Should I use unsafe merely to encourage users to maintain invariants?

I'm writing some code that wants to be able to rely on an invariant that the complier can't check. So I'm writing a type which enforces that invariant during construction. However, I want to be able to have code that happens to uphold the invariant already, to be able to use the functions which require that type.

If the invariant I want to be able to rely on is not upheld, then There shouldn't really be any memory unsafety. At worst there might be panics due to out of bounds indexes. Should I use unsafe fn to allow creating instances of my type without checking the invariants? These previous threads seem to suggest that using unsafe in this way is fine, and won't cause UB but I'm still a unsure enough to ask here.

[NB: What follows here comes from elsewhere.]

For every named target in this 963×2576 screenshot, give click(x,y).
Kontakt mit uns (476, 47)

As a simplified example let's use the property of whether a Vec is sorted

struct Sorted<T>(Vec<T>);

impl <T: Ord> Sorted<T> {
    fn new(mut vec: Vec<T>) -> Self {
        vec.sort();
        Sorted(vec)
    }

    unsafe fn new_unchecked(vec: Vec<T>) -> Self {
        Sorted(vec)
    }
}

Is it a good idea to use unsafe on new_unchecked? If I thought I was going to make new_unchecked a lot more complicated later, would it still be a good idea?

4 Likes

No, this isn't a good use of unsafe. By allowing this we water down what unsafe means, which is dangerous because then code that is really unsafe won't be given the attention needed. By labeling it unchecked you are telling the user that to make sure that their vector is sorted, and if they have a logic bug, that's on them.
*_unchecked is the safe way to say, there are some invariants that you need to check, but they are not world ending UB inducing dragons if you don't check them, just some code won't work as expected.

12 Likes

I agree with @RustyYato here -- Rust has a bunch of functions that can easily do bad things, but they're not memory-unsafe so they're not unsafe. (mem::forget and Box::leak being two obvious examples.)

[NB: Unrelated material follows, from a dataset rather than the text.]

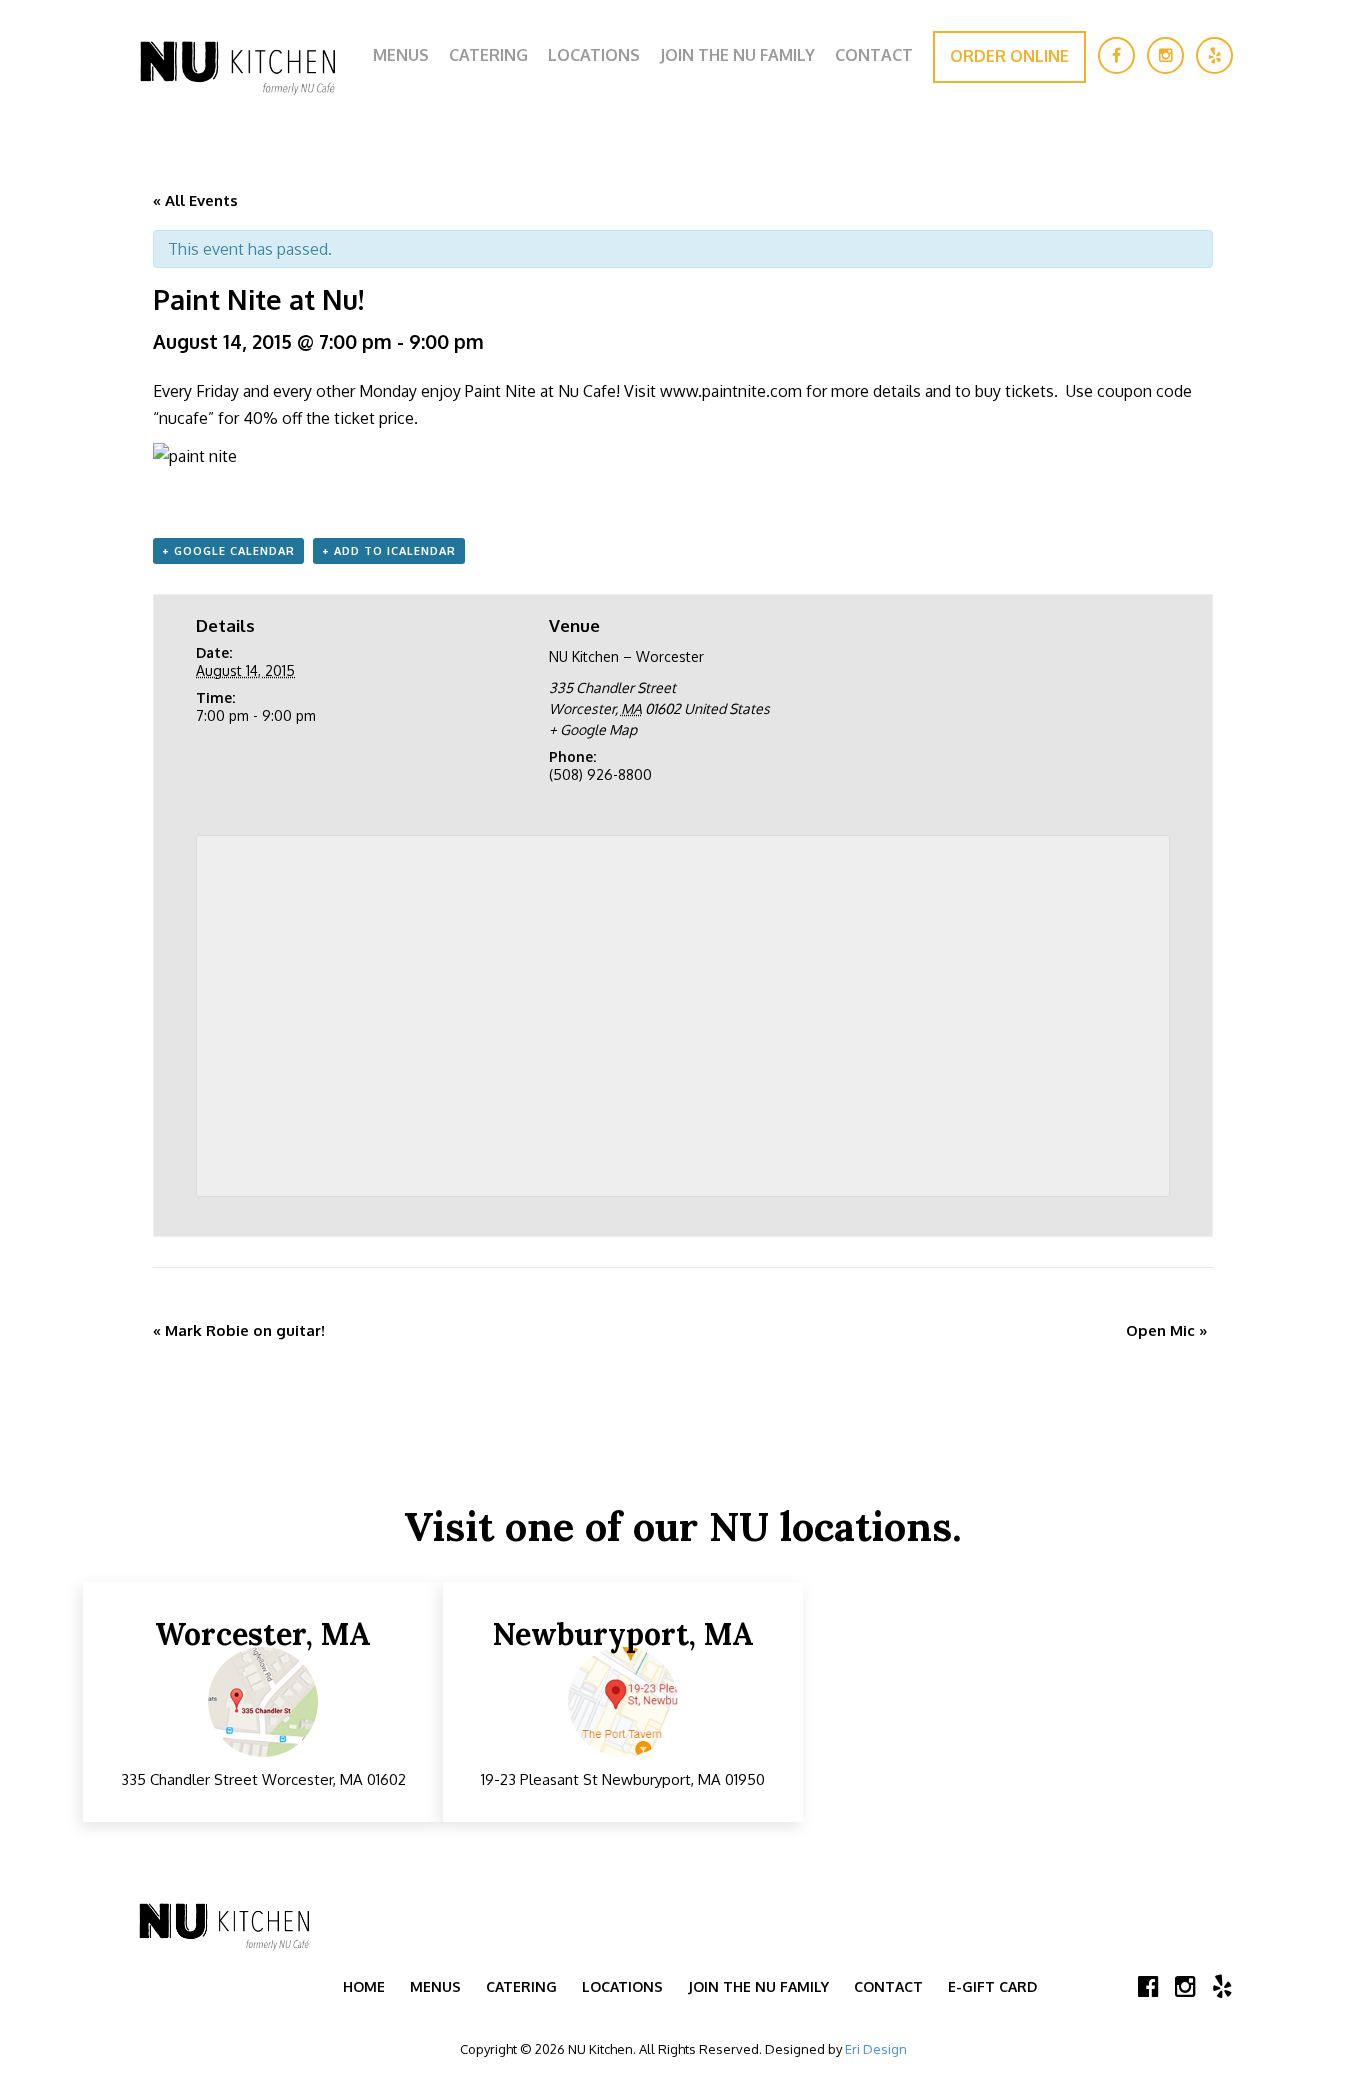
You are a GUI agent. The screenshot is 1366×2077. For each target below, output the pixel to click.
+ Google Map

We already get enough people thinking "how bad could it be?" and doing UB; please keep unsafe being memory-unsafe only to reinforce that unsafe really means unsafe. (The usual example I hear for this one is people thinking that str needing to be UTF-8 isn't actually about memory safety, but it actually is because the code that processes strings takes advantage of that in ways that break memory safety if the string isn't UTF-8, such as processing subsequent bytes based on the leading byte of the set of encoding units.)

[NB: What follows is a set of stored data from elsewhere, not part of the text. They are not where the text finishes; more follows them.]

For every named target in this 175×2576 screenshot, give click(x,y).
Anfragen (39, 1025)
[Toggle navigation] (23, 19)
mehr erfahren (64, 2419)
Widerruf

The name being somewhat longer is sufficient to discourage people from using the unchecked version. (You can also consider debug_asserting the condition even in the "unchecked" version.)

7 Likes

I'm going to disagree and hope someone will explain to me the difference between the proposed Sorted<T> and something like String.

  • Sorted<T> is a Vec<T> that has the additional invariant of being sorted. String is a Vec<u8> that has the additional invariant of being valid UTF-8.
  • Unsafe code is allowed to assume that a String contains only valid UTF-8. It seems reasonable and potentially useful to allow unsafe code to assume that a Sorted<T> is sorted.
  • String::from_utf8_unchecked is an unsafe fn because it allows you to violate String's invariant. I don't see why Sorted::new_unchecked is different: it allows you to violate Sorted's invariant.
  • There's nothing fundamentally unsafe about a Vec<u8> being non-UTF-8; it's just part of String's contract that it is UTF-8. Again, there's nothing fundamentally unsafe about a Vec being unsorted, but it still seems reasonable for a collection type to have a contract that it just is sorted.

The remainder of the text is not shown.